> [GIVEN TEXT]:
───

Our portal gross profit percentage was 42% in the current quarter, down from 44% in the prior year quarter, due mainly to (i) lower gross profits from our Texas portal, as further discussed above; and (ii) a $2.0 million decrease in revenues in the current quarter from our legacy Virginia and Arizona portal contracts due to contract expirations, as further discussed above. We carefully monitor our portal gross profit percentage to strike the balance between generating a solid return for our stockholders and delivering value to our government partners through reinvestment in our portal operations (which we believe also benefits our stockholders).

Cost of portal revenues for the current year-to-date period increased 11%, or approximately $7.3 million, over the prior year-to-date period. Of this increase, (i) approximately $4.8 million was attributable to an increase in same state cost of portal revenues; and (ii) approximately $2.5 million was attributable to increases at our newer portals in Connecticut, Wisconsin and Pennsylvania (collectively, $3.9 million) that were partially offset by a $1.4 million decrease in cost of portal revenues at our legacy Virginia and Arizona portals due to contract expirations, as further discussed above.
 
 
18

 
 
The increase in same state cost of portal revenues in the current year-to-date period was partially attributable to higher employee compensation and benefit costs, as well as software maintenance costs across various portals, in addition to higher variable fees to process credit/debit card transactions due to a change in the mix of payment card types for certain services in our Texas portal and higher IGS transaction volumes across several other portals, as further discussed above.

Our portal gross profit percentage was 42% for the current year-to-date period, down from 44% in the prior year period, due mainly to (i) lower gross profits from our Texas portal, as further discussed above; (ii) a $3.0 million decrease in revenues in the current year-to-date period from our legacy Virginia and Arizona portal contracts, as further discussed above; and (iii) higher employee compensation and other costs in the current year-to-date period totaling approximately $1.1 million related to our Pennsylvania portal, which started to significantly ramp up its cost structure midway through the second quarter of 2013.

SOFTWARE & SERVICES REVENUES. In the analysis below, we have categorized our software & services revenues by business (in thousands), with the corresponding percentage increase or decrease from the prior year period.
 
   
Three months ended June 30,
 
Six months ended June 30,
Software & Services Revenue Analysis   2014  
% Change
 
2013
 
2014
 
% Change
 
2013
NIC Technologies
  $ 2,797       (3 %)   $ 2,897     $ 5,458       (3 %)   $ 5,623  
Other
    1,549       64 %     947       2,803       100 %     1,403  
Total
  $ 4,346       13 %   $ 3,844     $ 8,261       18 %   $ 7,026  

Software & services revenues in the current quarter and year-to-date periods increased 13% and 18%, or approximately $0.5 million and $1.2 million, respectively, over the corresponding prior year periods. The increases were primarily due to (i) higher revenues in the current quarter and year-to-date periods from our contract with the FMCSA ($0.3 million and $0.5 million, respectively), as a result of increased adoption of the PSP; and (ii) higher revenues in the current quarter and year-to-date periods from various other software & services businesses, including the North Carolina construction lien service that commenced in April 2013 (revenues from this service were flat compared to the prior year quarter and increased $0.4 million over the prior year-to-date period).

───

> [AVAILABLE RECORDS]:
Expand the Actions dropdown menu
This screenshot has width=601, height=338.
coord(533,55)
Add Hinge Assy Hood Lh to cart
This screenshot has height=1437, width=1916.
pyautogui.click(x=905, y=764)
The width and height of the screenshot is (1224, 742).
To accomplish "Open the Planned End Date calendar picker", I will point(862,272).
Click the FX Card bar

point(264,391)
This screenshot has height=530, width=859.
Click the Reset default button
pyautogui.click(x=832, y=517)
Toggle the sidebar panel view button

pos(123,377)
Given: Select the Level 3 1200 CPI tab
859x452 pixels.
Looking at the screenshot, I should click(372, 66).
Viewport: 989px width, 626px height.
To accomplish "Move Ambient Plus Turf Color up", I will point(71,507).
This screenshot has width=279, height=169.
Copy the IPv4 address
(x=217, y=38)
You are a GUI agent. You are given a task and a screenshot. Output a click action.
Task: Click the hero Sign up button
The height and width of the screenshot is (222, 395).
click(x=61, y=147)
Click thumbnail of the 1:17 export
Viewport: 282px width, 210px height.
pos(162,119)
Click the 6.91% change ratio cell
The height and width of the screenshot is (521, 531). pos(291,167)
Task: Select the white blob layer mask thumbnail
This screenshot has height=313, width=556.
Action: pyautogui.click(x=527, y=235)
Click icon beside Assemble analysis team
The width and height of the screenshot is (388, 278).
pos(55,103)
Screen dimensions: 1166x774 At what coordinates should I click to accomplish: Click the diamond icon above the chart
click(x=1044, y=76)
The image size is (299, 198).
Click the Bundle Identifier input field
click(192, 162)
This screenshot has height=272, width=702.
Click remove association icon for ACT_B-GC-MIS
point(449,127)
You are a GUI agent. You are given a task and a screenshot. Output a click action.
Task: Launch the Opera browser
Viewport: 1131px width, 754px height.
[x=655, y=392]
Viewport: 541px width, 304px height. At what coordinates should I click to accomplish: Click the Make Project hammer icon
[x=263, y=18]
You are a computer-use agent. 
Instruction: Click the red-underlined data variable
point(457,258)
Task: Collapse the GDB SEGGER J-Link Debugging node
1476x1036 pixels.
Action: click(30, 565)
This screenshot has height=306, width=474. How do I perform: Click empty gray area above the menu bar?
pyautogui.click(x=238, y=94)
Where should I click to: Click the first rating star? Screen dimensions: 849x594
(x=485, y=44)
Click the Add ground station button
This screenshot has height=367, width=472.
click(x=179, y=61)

───

> [EXERCISE TASKS]:
(A) Translate this sentence from the quarterly report text into Spanish: "Cost of portal revenues for the current year-to-date period increased 11%, or approximately $7.3 million, over the prior year-to-date period."
(B) In the entries, swap "GUI agent" for "screen assistant" from the line with "Viewport: 989px width, 626px height." to the line with "point(457,258)", and return only those lines with everything else unchanged.

> [SOLUTIONS IN ORDER]:
(A) El costo de los ingresos del portal para el período del año en curso hasta la fecha aumentó un 11 %, o aproximadamente 7,3 millones de dólares, con respecto al mismo período del año anterior.

(B)
Viewport: 989px width, 626px height.
To accomplish "Move Ambient Plus Turf Color up", I will point(71,507).
This screenshot has width=279, height=169.
Copy the IPv4 address
(x=217, y=38)
You are a screen assistant. You are given a task and a screenshot. Output a click action.
Task: Click the hero Sign up button
The height and width of the screenshot is (222, 395).
click(x=61, y=147)
Click thumbnail of the 1:17 export
Viewport: 282px width, 210px height.
pos(162,119)
Click the 6.91% change ratio cell
The height and width of the screenshot is (521, 531). pos(291,167)
Task: Select the white blob layer mask thumbnail
This screenshot has height=313, width=556.
Action: pyautogui.click(x=527, y=235)
Click icon beside Assemble analysis team
The width and height of the screenshot is (388, 278).
pos(55,103)
Screen dimensions: 1166x774 At what coordinates should I click to accomplish: Click the diamond icon above the chart
click(x=1044, y=76)
The image size is (299, 198).
Click the Bundle Identifier input field
click(192, 162)
This screenshot has height=272, width=702.
Click remove association icon for ACT_B-GC-MIS
point(449,127)
You are a screen assistant. You are given a task and a screenshot. Output a click action.
Task: Launch the Opera browser
Viewport: 1131px width, 754px height.
[x=655, y=392]
Viewport: 541px width, 304px height. At what coordinates should I click to accomplish: Click the Make Project hammer icon
[x=263, y=18]
You are a computer-use agent. 
Instruction: Click the red-underlined data variable
point(457,258)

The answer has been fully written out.